Eduroam and public wi-fi networks ...


I've previously sung the praises of Eduroam, and it remains by default networking solution when visiting other institutions, but yesterday I had an experience which made me question whether Eduroam is the only solution.

I was at a meeting at the University of Canberra and I'd taken my Xubuntu netbook as a writing device. When I got there, I discovered that I'd forgotten to configure Eduroam on it. Major fail on my part.

So I pulled out my old 7 inch note taking tablet, only to discover that while it was fully charged and connected to eduroam, its certificate was out of date, meaning it wouldn't authenticate (it could of course just be that I'd stuffed up the eduroam configuration – but the middle of a conference on e-research is not the place for network debugging).

And this of course highlights one of the problems with eduroam – the configuration is tricky, and non standard – it's not like most public wifi systems where you get a private ip address, and then sign into the network, provide some identity data and tick the box agreeing to abide by the conditions of use and not do anything involving naughty Nora and her oscillating hamsters.
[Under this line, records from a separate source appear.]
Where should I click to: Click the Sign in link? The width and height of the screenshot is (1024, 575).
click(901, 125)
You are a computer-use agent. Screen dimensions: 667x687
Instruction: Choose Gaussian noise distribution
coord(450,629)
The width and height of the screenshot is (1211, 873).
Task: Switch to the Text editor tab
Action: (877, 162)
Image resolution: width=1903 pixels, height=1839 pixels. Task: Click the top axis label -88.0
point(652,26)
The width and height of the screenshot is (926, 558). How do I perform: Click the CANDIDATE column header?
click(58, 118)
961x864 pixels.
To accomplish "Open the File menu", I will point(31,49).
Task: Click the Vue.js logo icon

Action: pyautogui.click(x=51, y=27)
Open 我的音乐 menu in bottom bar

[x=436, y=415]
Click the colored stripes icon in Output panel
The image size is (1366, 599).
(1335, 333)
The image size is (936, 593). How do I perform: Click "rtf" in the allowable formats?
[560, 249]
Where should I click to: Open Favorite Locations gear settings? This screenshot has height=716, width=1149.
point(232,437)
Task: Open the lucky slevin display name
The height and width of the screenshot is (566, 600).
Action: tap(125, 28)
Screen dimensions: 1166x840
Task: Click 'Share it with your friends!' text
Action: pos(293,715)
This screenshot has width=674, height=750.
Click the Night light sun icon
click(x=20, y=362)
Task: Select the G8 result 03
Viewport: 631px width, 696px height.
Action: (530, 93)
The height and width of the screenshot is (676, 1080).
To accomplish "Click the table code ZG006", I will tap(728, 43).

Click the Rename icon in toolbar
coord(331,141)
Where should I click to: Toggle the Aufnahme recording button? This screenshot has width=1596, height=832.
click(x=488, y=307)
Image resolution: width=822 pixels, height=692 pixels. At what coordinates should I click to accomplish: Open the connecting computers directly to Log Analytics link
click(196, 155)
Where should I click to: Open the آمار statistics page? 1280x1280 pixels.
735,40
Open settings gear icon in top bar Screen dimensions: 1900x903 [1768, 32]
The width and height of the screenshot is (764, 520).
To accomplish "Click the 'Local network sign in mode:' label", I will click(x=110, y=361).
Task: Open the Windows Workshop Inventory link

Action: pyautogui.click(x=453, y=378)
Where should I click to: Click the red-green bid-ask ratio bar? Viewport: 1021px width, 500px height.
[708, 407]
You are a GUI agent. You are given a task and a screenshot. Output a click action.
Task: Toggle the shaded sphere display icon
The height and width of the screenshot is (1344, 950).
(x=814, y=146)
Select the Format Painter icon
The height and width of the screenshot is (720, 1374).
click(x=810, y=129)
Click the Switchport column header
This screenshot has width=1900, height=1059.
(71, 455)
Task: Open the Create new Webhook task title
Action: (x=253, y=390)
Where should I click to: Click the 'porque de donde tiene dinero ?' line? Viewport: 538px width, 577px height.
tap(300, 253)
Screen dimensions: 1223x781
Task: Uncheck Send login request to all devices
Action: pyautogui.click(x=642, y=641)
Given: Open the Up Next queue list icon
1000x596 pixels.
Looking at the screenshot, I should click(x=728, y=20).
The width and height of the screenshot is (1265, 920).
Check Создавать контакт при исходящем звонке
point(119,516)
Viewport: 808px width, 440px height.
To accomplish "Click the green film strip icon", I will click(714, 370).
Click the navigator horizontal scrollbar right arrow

Setting up to use eduroam involves installing a certificate on your machine and configuring some settings. Not difficult, but fiddly and outside most non-geeks' experience.

The other problem with eduroam is that it assumes that you have a university internet account and can authenticate appropriately. Not all visitors to campus do, such as visitors from government research organisations, commercial bodies, and overseas academic institutions, particularly those in SE Asia.

Like all universities in Australia, UC have an eduroam service. But they also have a new experimental service called UC-visitor, where, you guessed it, you sign in just as you would to a public network in an airport, on a train, or in a shopping centre. I'm assuming that they do some rate limiting to prevent abuse and track usage to avoid people using it as a substitute for their 3G connections.

In use, the service was perfectly adequate for email, tweeting and syncing a file to dropbox, which basically is all you want to do, ie write stuff, show people stuff, tell people about stuff.

Eduroam is a service that has its roots in the days when internet access and particularly high speed internet access was expensive and therefore rationed. We're not living in that world any more.

In Croatia and Slovenia, even Sri Lanka, internet is everywhere – in Croatia,  coffee shops and petrol stations offer it for free, without any need for authentication, and even in one case, a small coastal town (Drvenik to be precise) provided free connectivity on its beach strip. Interestingly, the University of York has recently brought the York city public wi-fi network onto campus, while also extending eduroam coverage to the city network.

In a world where free public internet is increasingly becoming the norm, does Eduroam require a reboot?